该研究揭示了自噬介导 ADAR1 蛋白降解并通过翻译后上调 p16 促进衰老相关的细胞周期停滞。
这些发现揭示了 ADAR1 缺失导致细胞衰老发生的重要功能，阐明了 ADAR1 以酶活不依赖的方式调控基因表达的关键机制，丰富了衰老标志物 p16 的转录后调控机理，并提示 ADAR1 蛋白水平降低可作为潜在的衰老生物标志物。

研究人员首先在衰老细胞和组织中发现自噬介导 ADAR1 蛋白降解，抑制细胞自噬可阻止这一过程；在细胞水平敲低 ADAR1 导致细胞衰老，而过表达 ADAR1 酶活突变体可阻止衰老发生。
同时，全身性敲除 Adar1 引起小鼠胚胎致死和部分组织（大脑和皮肤）衰老，采用高压尾静脉注射 ADAR1 敲低质粒至小鼠肝脏同样可诱发肝细胞衰老表型。
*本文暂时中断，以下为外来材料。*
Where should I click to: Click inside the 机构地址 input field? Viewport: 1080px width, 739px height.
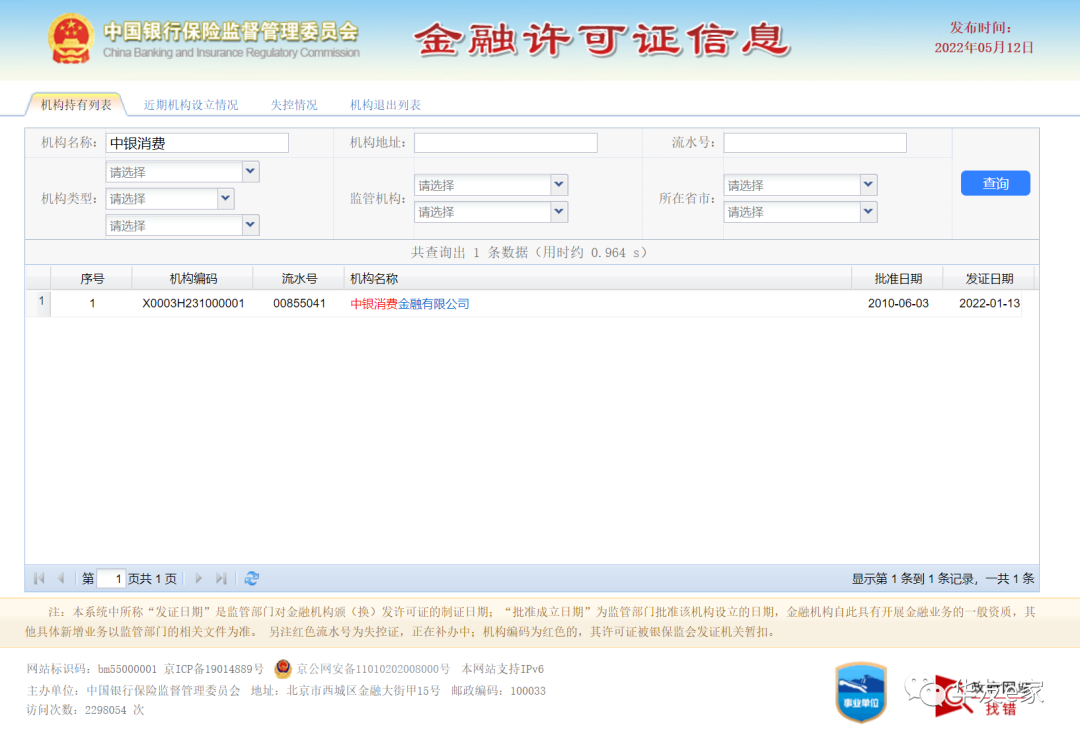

由此表明， ADAR1 缺失可诱导细胞衰老发生，而这一过程很可能不依赖于其酶活性。

研究团队进一步发现，ADAR1 缺失会降低 RNA 结合蛋白 HuR 与 SIRT1 mRNA 的结合能力，导致 SIRT1 mRNA 不稳定进而减少其蛋白水平。细胞内低水平的 SIRT1 不能有效抑制 p16 mRNA 的翻译, 最终上调 p16 蛋白导致细胞周期停滞。

最后，研究团队发现，老龄化小鼠的大脑、卵巢和小肠等组织中 ADAR1 表达水平明显低于年轻小鼠，而且 ADAR1 和 SIRT1 蛋白水平存在正相关性。

创新价值

综上所述，该研究揭示了 ADAR1 缺失导致细胞衰老发生的重要功能，阐明了 ADAR1 以酶活不依赖的方式调控基因表达的关键机制，丰富了衰老标志物 p16 的转录后调控机理，并提示 ADAR1 蛋白水平降低可作为潜在的衰老生物标志物。